In Management Corporation Strata Title Plan No 901 v Lian Tat Huat Trading Pte Ltd, the High Court of the Republic of Singapore addressed issues of Civil Procedure — Striking out, Land — Strata titles.

Case Details

  • Citation: [2018] SGHC 270
  • Title: Management Corporation Strata Title Plan No 901 v Lian Tat Huat Trading Pte Ltd
  • Court: High Court of the Republic of Singapore
  • Date of Decision: 07 December 2018
  • Judge: Dedar Singh Gill JC
  • Procedural History: Appeal in Civil Appeal No 180 of 2018 withdrawn
  • Case Number: Originating Summons No 1337 of 2017 (Summonses Nos 2140 and 2145 of 2018)
  • Plaintiff/Applicant: Management Corporation Strata Title Plan No 901 (“MC”)
  • Defendant/Respondent: Lian Tat Huat Trading Pte Ltd (“subsidiary proprietor”)
  • Legal Area: Civil Procedure — Striking out; Land — Strata titles; By-laws
  • Key Applications: SUM 2140 (strike out under O 18 r 19 of the Rules of Court); SUM 2145 (preliminary determination of a question of law under O 14 r 12)
  • Substantive Context: Encroachment onto common property by a tenant; validity and enforceability of MC by-law imposing on-demand “liquidated damages”
  • Counsel for Plaintiff: Kwek Yiu Wing Kevin, Yeo Teng Yung Christopher and Joshua Chan (Legal Solutions LLC)
  • Counsel for Defendant: Jeremy Gan Eng Tong and Tan Hua Chong Edwin (Rajah & Tann LLP)
  • Statutes Referenced (as stated in metadata/extract): Building Maintenance and Strata Management Act (Cap 30C, 2008 Rev Ed) (“BMSMA”); Land Titles (Strata) Act (Cap 158, 1988 Rev Ed) (First Schedule); Land Titles (Strata) Act (Cap 185, 1988 Rev Ed) (By-law 9 of the First Schedule); Rules of Court (Cap 322, R5, 2014 Rev Ed)
  • Noted Comparative/Extrinsic Materials: Malaysian Strata Management Act 2013 (Act 757) and proposed amendments to the BMSMA; parliamentary statements
  • Cases Cited: [1992] SGHC 190; [2012] SGSTB 2; [2018] SGHC 270

Summary

Management Corporation Strata Title Plan No 901 v Lian Tat Huat Trading Pte Ltd concerned an MC’s attempt to recover substantial sums from a subsidiary proprietor for a tenant’s encroachment onto common property. The MC relied on its by-laws, in particular By-law 66, which imposed on-demand “damages” calculated by a formula and payable by the subsidiary proprietor where the tenant wilfully encroached and continued to encroach. The High Court struck out the MC’s claim in its entirety after holding that the subsidiary proprietor was not the proper party and, more importantly, that the MC had acted beyond its statutorily prescribed powers by passing a by-law imposing on-demand liquidated damages/penalties for encroachments.

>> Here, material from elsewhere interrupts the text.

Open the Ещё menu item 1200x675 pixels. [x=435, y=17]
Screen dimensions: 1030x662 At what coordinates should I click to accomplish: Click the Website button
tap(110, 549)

The court’s decision is significant for strata governance in Singapore. It reinforces that MC by-laws must be grounded in the powers conferred by the Building Maintenance and Strata Management Act (“BMSMA”). Even where encroachment is undisputed, the MC cannot enforce a by-law that goes beyond what Parliament has authorised. The court also addressed arguments about whether the damages formula was a genuine pre-estimate of loss and whether it functioned as an unenforceable penalty, though the principal basis for striking out turned on lack of power and improper party.

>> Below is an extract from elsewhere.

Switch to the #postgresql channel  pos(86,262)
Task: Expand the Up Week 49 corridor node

What Were the Facts of This Case?

The plaintiff, the management corporation (“MC”) for the Hoa Nam Building, was responsible for managing a strata development. The defendant, Lian Tat Huat Trading Pte Ltd, was a subsidiary proprietor of a ground-floor unit within the building. The tenant of the unit, L20 218 Coffeeshop (“Tenant”), operated a coffee shop and placed tables, chairs and other items in the walkway outside the unit. The walkway was common property, and it was undisputed that the Tenant encroached upon that common property.

On 1 August 2016, the defendant entered into a tenancy agreement with the Tenant for a period of 36 months. The tenancy agreement required the Tenant to comply with the rules, regulations, requirements and by-laws of the MC. The encroachment took the form of both placing furniture and installing fixtures (including television sets and lighting) in the walkway. The MC’s case was that the encroachment had been ongoing since October 2016, and that the defendant had been warned repeatedly to ensure removal of the unauthorised items.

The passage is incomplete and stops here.